Western Europe, U.S. Service Provider Revenue Growth Strategies Diverge
|source: ABI Research|
The next step likely will involve market consolidation between mobile provider Bouygues, which had lost its bid to acquire SFR itself, and Illiad, owner of Free Mobile, the low-cost mobile service provider which has been attacking the French mobile market with low-price offers.
The French market rearrangement also suggests some differences from the drivers of U.S. communications market consolidation.
Consolidation in the U.S.cable TV and telecom industries has occurred on separate tracks: up to this point the key mergers have been intra-industry rather than inter-industry.
That suggests revenue growth strategies have largely been viewed as a matter of amassing additional scale within each industry--cable TV and telco--without a fundamental requirement for trans-industry positioning.
Verizon and AT&T have pinned their hopes largely on continued growth of their mobile businesses, even though both own significant fixed network assets.

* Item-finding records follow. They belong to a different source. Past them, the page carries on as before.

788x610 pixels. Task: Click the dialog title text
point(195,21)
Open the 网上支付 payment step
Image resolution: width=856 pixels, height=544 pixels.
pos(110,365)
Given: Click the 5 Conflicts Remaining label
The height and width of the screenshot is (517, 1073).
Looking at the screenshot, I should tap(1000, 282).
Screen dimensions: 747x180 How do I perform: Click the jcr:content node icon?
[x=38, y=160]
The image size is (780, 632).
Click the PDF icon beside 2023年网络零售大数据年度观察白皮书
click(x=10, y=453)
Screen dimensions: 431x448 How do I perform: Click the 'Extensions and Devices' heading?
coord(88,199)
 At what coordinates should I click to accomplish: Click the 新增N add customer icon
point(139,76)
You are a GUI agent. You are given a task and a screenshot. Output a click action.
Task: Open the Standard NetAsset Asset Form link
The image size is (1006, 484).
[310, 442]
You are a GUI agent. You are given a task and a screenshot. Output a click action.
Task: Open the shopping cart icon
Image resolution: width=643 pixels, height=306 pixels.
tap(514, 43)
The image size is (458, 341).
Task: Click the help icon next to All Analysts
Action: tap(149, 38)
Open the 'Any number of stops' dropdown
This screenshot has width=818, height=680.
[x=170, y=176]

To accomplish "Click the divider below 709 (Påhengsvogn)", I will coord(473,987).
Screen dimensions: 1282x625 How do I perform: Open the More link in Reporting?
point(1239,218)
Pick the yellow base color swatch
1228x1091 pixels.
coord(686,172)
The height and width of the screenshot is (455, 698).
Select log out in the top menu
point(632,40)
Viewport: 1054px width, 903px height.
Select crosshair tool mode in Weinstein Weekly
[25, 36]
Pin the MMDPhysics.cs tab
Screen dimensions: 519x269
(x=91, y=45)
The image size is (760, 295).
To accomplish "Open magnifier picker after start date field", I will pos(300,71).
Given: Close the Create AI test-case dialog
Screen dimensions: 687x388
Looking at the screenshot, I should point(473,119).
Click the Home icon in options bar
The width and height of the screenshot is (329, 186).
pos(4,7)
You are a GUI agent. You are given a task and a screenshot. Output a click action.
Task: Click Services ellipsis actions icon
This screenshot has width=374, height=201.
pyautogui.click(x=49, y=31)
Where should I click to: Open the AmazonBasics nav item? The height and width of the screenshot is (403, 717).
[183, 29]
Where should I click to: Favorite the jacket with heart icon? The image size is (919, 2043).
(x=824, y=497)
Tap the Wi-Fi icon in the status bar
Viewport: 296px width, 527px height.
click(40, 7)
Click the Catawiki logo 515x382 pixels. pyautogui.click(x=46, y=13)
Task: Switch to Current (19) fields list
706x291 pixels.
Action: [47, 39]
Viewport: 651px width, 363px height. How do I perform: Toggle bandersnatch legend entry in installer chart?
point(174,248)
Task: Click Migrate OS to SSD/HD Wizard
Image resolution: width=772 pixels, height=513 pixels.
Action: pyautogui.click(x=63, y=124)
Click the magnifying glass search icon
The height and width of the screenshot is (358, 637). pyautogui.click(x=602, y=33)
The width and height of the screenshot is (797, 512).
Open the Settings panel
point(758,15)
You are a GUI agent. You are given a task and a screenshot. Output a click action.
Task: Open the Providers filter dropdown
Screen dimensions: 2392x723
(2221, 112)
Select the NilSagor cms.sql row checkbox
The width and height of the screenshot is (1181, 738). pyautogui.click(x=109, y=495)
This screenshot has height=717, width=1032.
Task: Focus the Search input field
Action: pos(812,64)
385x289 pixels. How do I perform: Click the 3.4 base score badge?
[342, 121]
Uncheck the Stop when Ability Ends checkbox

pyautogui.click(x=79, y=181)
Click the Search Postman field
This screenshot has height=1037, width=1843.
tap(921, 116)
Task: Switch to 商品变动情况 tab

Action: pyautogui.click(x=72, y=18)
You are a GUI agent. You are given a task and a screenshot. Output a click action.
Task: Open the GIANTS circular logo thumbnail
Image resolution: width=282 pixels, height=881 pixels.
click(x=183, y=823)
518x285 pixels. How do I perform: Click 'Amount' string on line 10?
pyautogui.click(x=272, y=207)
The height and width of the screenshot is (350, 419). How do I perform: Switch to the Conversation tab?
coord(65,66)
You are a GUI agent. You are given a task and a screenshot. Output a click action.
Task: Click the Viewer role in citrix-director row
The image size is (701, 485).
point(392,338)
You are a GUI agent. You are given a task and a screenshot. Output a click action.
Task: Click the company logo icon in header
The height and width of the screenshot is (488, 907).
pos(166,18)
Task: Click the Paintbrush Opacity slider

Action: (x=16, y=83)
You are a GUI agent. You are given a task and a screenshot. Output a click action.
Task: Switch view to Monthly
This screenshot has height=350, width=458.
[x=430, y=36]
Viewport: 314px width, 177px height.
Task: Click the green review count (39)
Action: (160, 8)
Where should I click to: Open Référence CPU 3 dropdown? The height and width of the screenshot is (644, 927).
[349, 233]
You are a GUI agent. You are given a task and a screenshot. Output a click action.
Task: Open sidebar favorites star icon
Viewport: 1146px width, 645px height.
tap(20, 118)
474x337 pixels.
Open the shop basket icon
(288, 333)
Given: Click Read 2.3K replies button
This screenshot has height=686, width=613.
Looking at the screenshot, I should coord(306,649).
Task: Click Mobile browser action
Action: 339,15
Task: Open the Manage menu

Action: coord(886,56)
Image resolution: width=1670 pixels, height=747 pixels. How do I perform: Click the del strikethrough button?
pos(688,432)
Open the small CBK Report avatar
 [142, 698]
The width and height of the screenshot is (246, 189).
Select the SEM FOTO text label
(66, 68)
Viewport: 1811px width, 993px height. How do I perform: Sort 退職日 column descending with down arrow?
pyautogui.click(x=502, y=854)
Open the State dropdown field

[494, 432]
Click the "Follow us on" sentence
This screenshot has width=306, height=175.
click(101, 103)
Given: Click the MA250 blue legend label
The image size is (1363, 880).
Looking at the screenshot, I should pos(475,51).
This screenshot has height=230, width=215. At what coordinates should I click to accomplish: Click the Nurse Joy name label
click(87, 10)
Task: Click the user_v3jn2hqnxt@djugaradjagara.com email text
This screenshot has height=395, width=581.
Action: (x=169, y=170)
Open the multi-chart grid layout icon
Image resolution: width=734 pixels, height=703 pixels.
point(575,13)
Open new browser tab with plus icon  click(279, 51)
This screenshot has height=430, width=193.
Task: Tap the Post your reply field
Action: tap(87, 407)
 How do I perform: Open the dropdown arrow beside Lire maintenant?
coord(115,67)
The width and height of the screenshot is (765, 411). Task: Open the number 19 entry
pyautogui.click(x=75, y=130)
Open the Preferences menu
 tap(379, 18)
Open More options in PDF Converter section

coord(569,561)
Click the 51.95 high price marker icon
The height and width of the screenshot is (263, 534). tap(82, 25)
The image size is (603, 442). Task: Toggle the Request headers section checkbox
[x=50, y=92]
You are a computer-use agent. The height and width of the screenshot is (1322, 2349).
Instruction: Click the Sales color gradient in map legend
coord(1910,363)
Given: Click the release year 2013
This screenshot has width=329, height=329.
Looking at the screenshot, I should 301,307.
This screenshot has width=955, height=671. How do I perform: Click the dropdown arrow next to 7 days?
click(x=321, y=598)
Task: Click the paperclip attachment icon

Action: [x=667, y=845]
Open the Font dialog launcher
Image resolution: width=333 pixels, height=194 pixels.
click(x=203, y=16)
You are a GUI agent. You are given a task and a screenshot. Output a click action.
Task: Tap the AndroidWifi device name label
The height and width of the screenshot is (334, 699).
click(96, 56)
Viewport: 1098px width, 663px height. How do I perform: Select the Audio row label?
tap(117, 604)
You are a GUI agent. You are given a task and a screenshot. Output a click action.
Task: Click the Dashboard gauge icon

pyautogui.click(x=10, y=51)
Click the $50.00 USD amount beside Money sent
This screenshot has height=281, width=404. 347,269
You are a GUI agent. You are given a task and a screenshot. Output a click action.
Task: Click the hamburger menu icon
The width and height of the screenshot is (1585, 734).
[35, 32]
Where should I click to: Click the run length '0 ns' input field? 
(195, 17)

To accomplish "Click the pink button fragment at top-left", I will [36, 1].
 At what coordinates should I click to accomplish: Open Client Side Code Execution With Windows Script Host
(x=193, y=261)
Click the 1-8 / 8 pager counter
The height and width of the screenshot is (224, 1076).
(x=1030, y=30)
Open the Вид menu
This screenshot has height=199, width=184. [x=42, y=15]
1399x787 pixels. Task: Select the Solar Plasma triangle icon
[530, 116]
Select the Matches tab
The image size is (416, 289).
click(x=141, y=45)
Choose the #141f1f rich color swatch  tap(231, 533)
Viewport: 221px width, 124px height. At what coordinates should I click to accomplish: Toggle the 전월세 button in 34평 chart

Likewise, cable operators have seen subscriber growth primarily as a matter of gaining more scale within the cable TV business.
In Western Europe, mobile service providers indicate by their acquisitions that revenue growth likely cannot come from the mobile segment alone, though scale helps.
And Altice sees additional revenue growth for itself as coming primarily from cross-industry acquisitions.
In large part, that is a result of Altice’s large cable TV market share, which offers little remaining out of territory gains, as well as an emphasis on quadruple-play offers expected to drive revenue growth.
The other issue is that aggregate telecommunications revenue has been dropping in Western Europe for some years.
Because of that trend, the “grow from mobile” strategy, which continues to underpin AT&T and Verizon strategies, is viewed as untenable in Western Europe.
Instead, growth is seen as coming from quadruple-play offers that combine mobile with fixed network triple-play services. That, in turn, is a way of acknowledging that each contestant will have a harder time growing by adding subscribers, and instead must sell a wider range of products to a smaller or slowly-growing number of subscribers.
Many observers think Bouyges still has to make a key acquisition, as it now finds itself roughly in the position of Sprint in the U.S. mobile market, trailing the top-two providers by some distance.
Verizon Wireless has about 32 percent of U.S. mobile subscribers, while AT&T Mobility has about 29 percent share. Sprint has about 18 percent subscriber share, while T-Mobile US has about 12 percent share.
Share of revenue and profits is another matter. Sprint and T-Mobile US are losing money, while only Verizon Wireless and AT&T Mobility actually are profitable.
And most of the revenue earned in the market is earned by AT&T Mobility and Verizon Wireless.
Verizon earns about 38 percent of U.S. mobile service provider revenue. AT&T gets about 34 percent of revenue.
Sprint gets about 17 percent of revenue, while T-Mobile US generates about 11 percent of revenue.
The point is that Bouyges, Sprint and T-Mobile US all face similar challenges: they are far behind in market share, in markets where scale matters, long term.
But Bouyges will face some of the same regulatory issues it would have faced had its bid for SFR been accepted.
That deal would have vaulted Bouyges into first place for French mobile market share, but also likely would have engendered opposition from French regulators, who continue to desire a minimum of four service providers in the market.
Any combination of Bouyges and Illiad would raise the same issue, but only at a lower level of market share held by the new company.
Orange (France Telecom) has about 40 percent share of the mobile market. Numericable now has 30 percent market share. Bouyges has about 17 percent share, while Illiad has about 10 percent share.
Combined, Bouyges and Illiad would have about 27 percent market share.
Sprint and T-Mobile US face a similar issue in the U.S. mobile market, as U.S. regulators likewise prefer a mobile market lead by four major national suppliers, and oppose a reduction to three leading providers.